Since opening day, Arnold Palmer Hospital has experienced explosive growth in demand for its services. One of only six hospitals in the U.S. to specialize in health care for women and children, Arnold Palmer Hospital has cared for over 1,500,000 patients who came to the Orlando facility from all 50 states and more than 100 other countries. With patient satisfaction scores in the top 10% of U.S. hospitals surveyed (over 95% of patients would recommend the hospital to others), one of Arnold Palmer Hospital’s main focuses is delivery of babies. Originally built with 281 beds and a capacity for 6,500 births per year, the hospital steadily approached and then passed 10,000 births.

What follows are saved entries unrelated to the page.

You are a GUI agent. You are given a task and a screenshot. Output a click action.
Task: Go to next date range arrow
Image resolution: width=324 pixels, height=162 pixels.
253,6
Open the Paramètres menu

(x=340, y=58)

Looking at Table S7.4, Executive Director Kathy Swanson knew an expansion was necessary.

Table S7.4

Births at Arnold Palmer Hospital

1995 6,144
1996 6,230
1997 6,432
1998 6,950
1999 7,377
2000 8,655
2001 9,536
2002 9,825
2003 10,253
2004 10,555
2005 12,316
2006 13,070
2007 14,028
2008 14,241
2009 13,050
2010 12,571
2011 12,978
2012 13,529
2013 13,576
2014 13,994

With continuing population growth in its market area serving 18 central Florida counties, Arnold Palmer Hospital was delivering the equivalent of a kindergarten class of babies every day and still not meeting demand. Supported with substantial additional demographic analysis, the hospital was ready to move ahead with a capacity expansion plan and a new 11-story hospital building across the street from the existing facility.

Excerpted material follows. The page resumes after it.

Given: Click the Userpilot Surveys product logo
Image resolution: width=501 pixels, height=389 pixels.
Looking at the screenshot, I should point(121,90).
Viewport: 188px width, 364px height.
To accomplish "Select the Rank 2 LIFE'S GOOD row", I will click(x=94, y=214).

Thirty-five planning teams were established to study such issues as (1) specific forecasts, (2) services that would transfer to the new facility, (3) services that would remain in the existing facility, (4) staffing needs, (5) capital equipment, (6) pro forma accounting data, and (7) regulatory requirements. Ultimately, Arnold Palmer Hospital was ready to move ahead with a budget of $100 million and a commitment to an additional 150 beds. But given the growth of the central Florida region, Swanson decided to expand the hospital in stages: the top two floors would be empty interiors (“shell”) to be completed at a later date, and the fourth-floor operating room could be doubled in size when needed. “With the new facility in place, we are now able to handle up to 16,000 births per year,” says Swanson.

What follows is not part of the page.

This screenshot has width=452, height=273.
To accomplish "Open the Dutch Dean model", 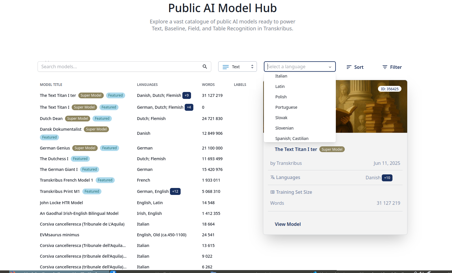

1. Do a regression analysis for each of the two factors affecting the demand against the demand of the hospital. Make some analysis of these two regression analyses and how it affects the hospital’s decision to add capacity.

2. What are the factors affecting the adding of capacity to the hospital? Can the hospital actually match the demand? How should the hospital manage these factors?